[Saved entries]
━━━━━━━━━━━━━━━━━━━━━━━━━━━━━━

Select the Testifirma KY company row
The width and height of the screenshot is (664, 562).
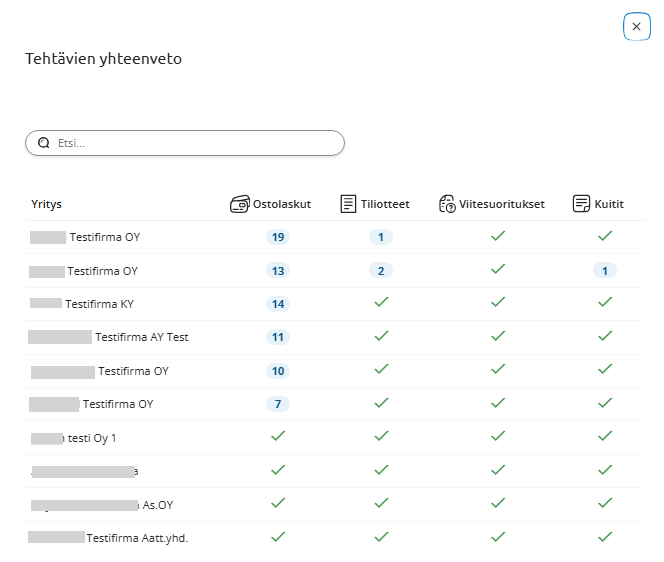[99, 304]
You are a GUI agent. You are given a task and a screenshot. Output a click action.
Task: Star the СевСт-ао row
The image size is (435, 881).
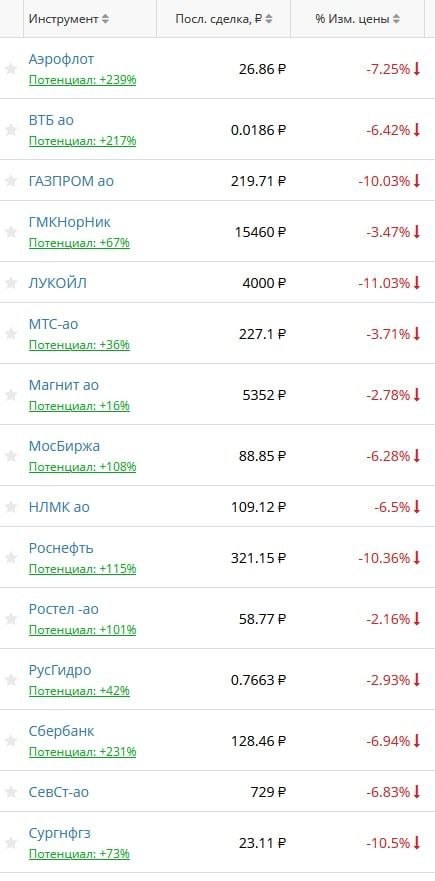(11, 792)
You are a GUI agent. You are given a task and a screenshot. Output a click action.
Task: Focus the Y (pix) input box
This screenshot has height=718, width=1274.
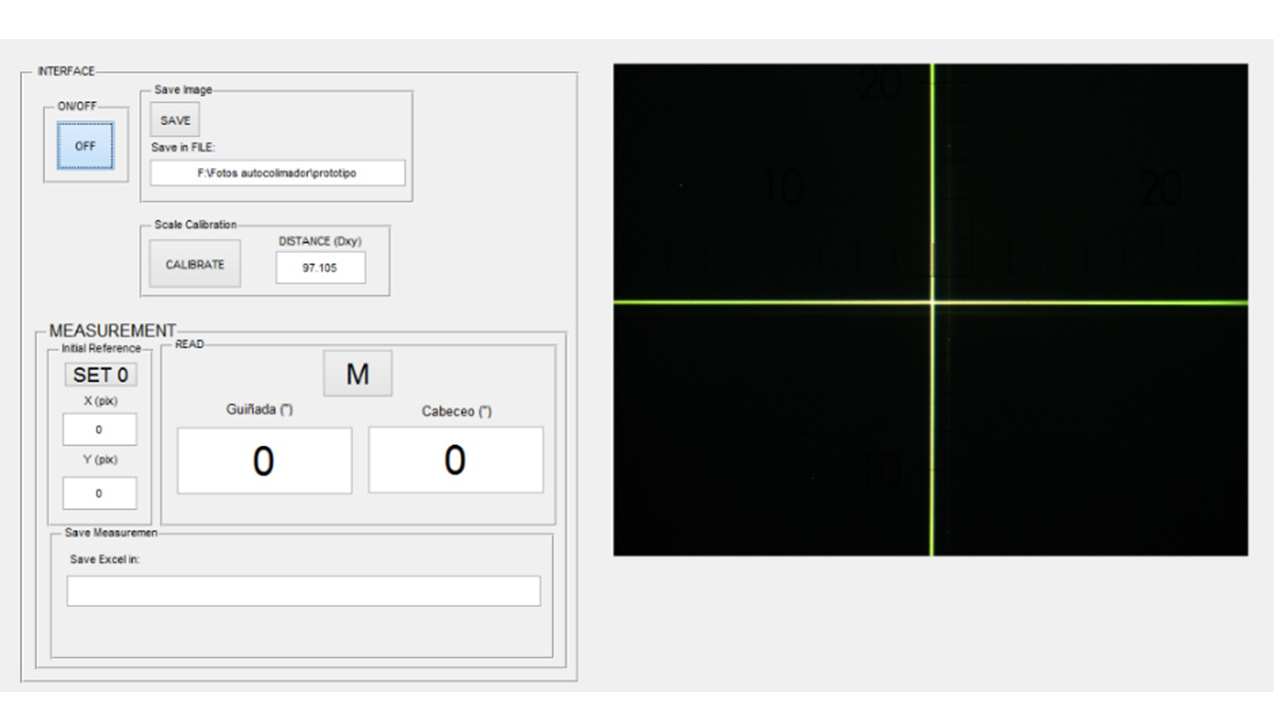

━━━━━━━━━━━━━━━━━━━━━━━━━━━━━━

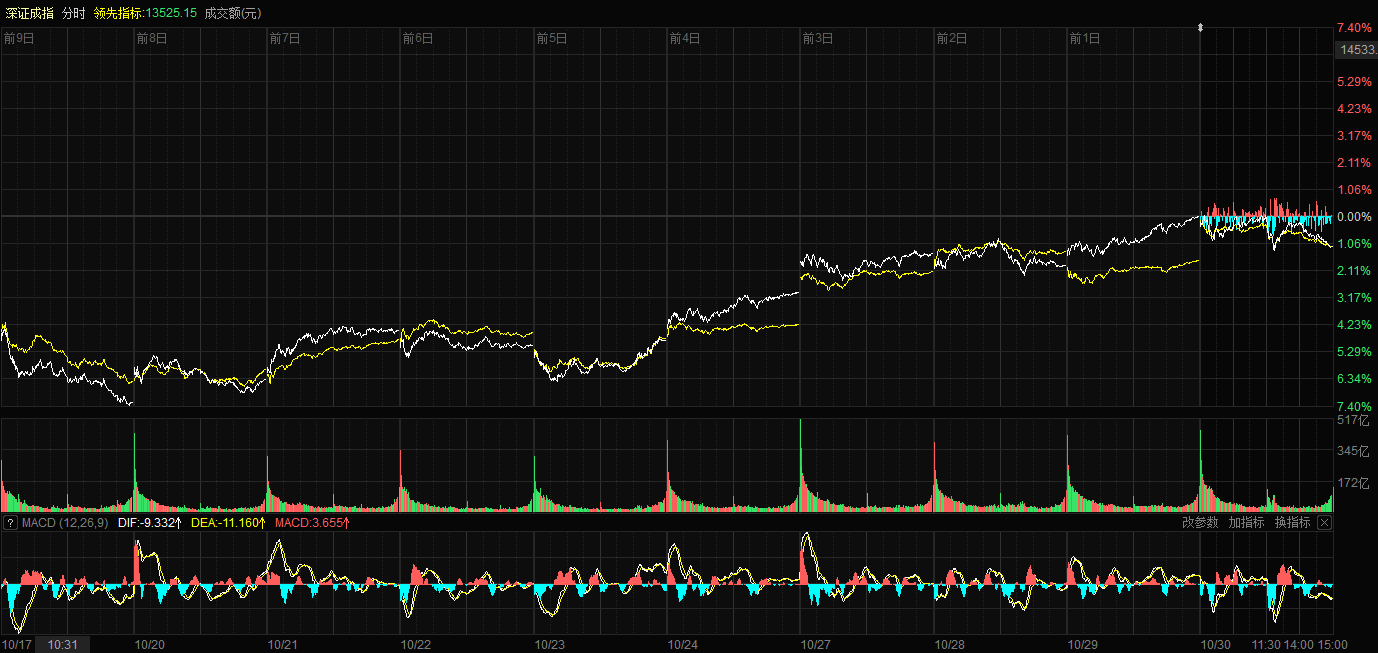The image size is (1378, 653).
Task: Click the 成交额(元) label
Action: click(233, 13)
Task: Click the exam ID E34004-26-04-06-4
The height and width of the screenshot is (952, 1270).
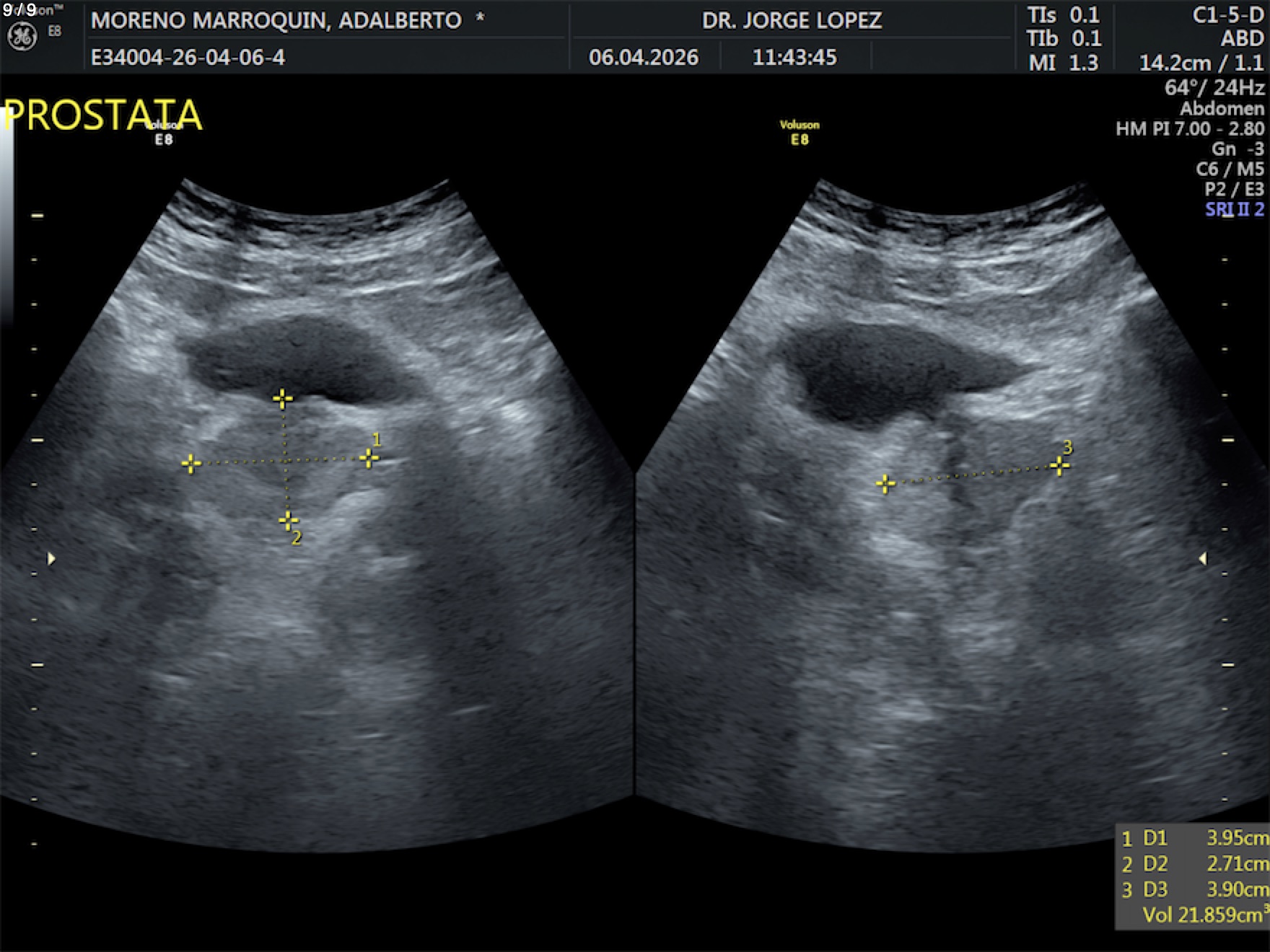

━━━━━━━━━━━━━━━━━━━━━━━━━━━━━━

◆ Exercise objective ◆
Would you copy, unchanged, the stretch of the records above that begins at the line containing "Task: Click the exam ID E34004-26-04-06-4" and ends at the line containing "The height and", and only that?

◆ Task result ◆
Task: Click the exam ID E34004-26-04-06-4
The height and width of the screenshot is (952, 1270).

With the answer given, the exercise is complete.